Insegurança Alimentar Atinge Níveis Alarmantes E Expõe Falhas Do Estado

Segundo os dados do FIES, uma parcela significativa da população vive em situação de insegurança alimentar moderada a grave. Na prática, isso traduz-se em famílias que reduzem o número de refeições, adultos que sacrificam a própria alimentação para alimentar os filhos e crianças expostas a défices nutricionais com consequências irreversíveis no seu desenvolvimento físico e cognitivo.
Isso mesmo confirmaram à nossa reportagem os cidadãos João Bernabé e Dorotéia, taxista e vendedeira ambulante de ocupação: “Mano, você escolhe, ou comem os filhos ou come você. Está mal!”.

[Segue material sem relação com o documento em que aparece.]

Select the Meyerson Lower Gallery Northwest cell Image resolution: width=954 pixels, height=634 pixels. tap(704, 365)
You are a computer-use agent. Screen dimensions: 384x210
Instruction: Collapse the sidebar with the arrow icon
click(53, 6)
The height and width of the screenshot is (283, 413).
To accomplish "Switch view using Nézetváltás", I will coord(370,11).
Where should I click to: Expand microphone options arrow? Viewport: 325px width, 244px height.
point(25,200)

A gravidade da situação não é apenas estatística — é estrutural. O relatório aponta que a insegurança alimentar em Angola está profundamente ligada à pobreza persistente, ao desemprego elevado e à fragilidade do sistema produtivo nacional. Num país com vastos recursos agrícolas, a incapacidade de garantir comida suficiente para a sua população revela um paradoxo gritante e, sobretudo, uma falha de governação.
Especialistas alertam que a dependência excessiva das importações de bens alimentares continua a agravar o problema. Com a volatilidade dos preços internacionais e a desvalorização da moeda nacional, o acesso a alimentos básicos torna-se cada vez mais difícil para a maioria da população. O resultado é um ciclo vicioso: menos poder de compra, pior alimentação, mais vulnerabilidade social.

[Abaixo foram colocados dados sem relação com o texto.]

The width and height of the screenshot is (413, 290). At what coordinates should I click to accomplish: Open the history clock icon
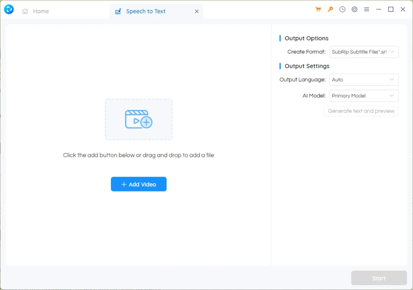[342, 10]
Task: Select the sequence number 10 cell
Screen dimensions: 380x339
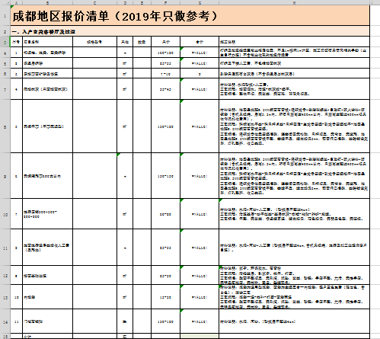Action: pos(17,297)
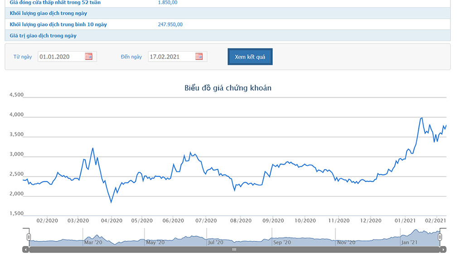464x260 pixels.
Task: Click the Nov '20 area in navigator
Action: [x=347, y=242]
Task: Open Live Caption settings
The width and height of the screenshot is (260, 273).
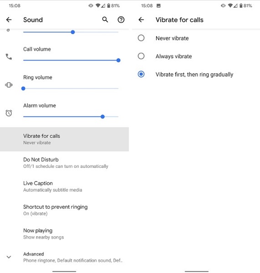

No meio rural, onde se esperaria maior resiliência alimentar, o cenário é igualmente preocupante. A falta de investimento consistente na agricultura familiar, a ausência de infraestruturas de escoamento e o limitado acesso a crédito e insumos agrícolas perpetuam a baixa produtividade. O campo, que deveria ser solução, transforma-se em mais um epicentro da crise.
Já nas áreas urbanas, especialmente em Luanda, o custo de vida elevado agrava a insegurança alimentar. O crescimento desordenado das periferias, aliado ao desemprego e à informalidade, cria bolsões de pobreza onde a alimentação adequada é um luxo distante. Aqui, a fome não é visível nas estatísticas oficiais do dia-a-dia, mas está presente nos pratos vazios de milhares de famílias.
Apesar dos sucessivos discursos políticos sobre diversificação da economia e aposta na produção nacional, o relatório do INE evidencia um desfasamento entre a retórica e a realidade. Programas públicos anunciados com pompa raramente se traduzem em melhorias concretas na mesa dos cidadãos. A ausência de políticas eficazes e monitoradas levanta sérias dúvidas sobre a capacidade do Executivo em enfrentar um problema que é, antes de tudo, humano.
Organizações internacionais têm reiterado a necessidade de Angola reforçar as políticas de proteção social e investir de forma estratégica na segurança alimentar. No entanto, a resposta institucional continua aquém da urgência. Sem uma intervenção coordenada, que envolva produção, distribuição e acesso, o país corre o risco de agravar ainda mais os indicadores nos próximos anos.
O FIES 2025 não deixa margem para complacência: a fome em Angola não é apenas consequência de fatores externos, mas também resultado de decisões internas — ou da falta delas. Num país onde a riqueza natural contrasta com a pobreza alimentar, a pergunta impõe-se: até quando a insegurança alimentar continuará a ser tratada como um problema secundário?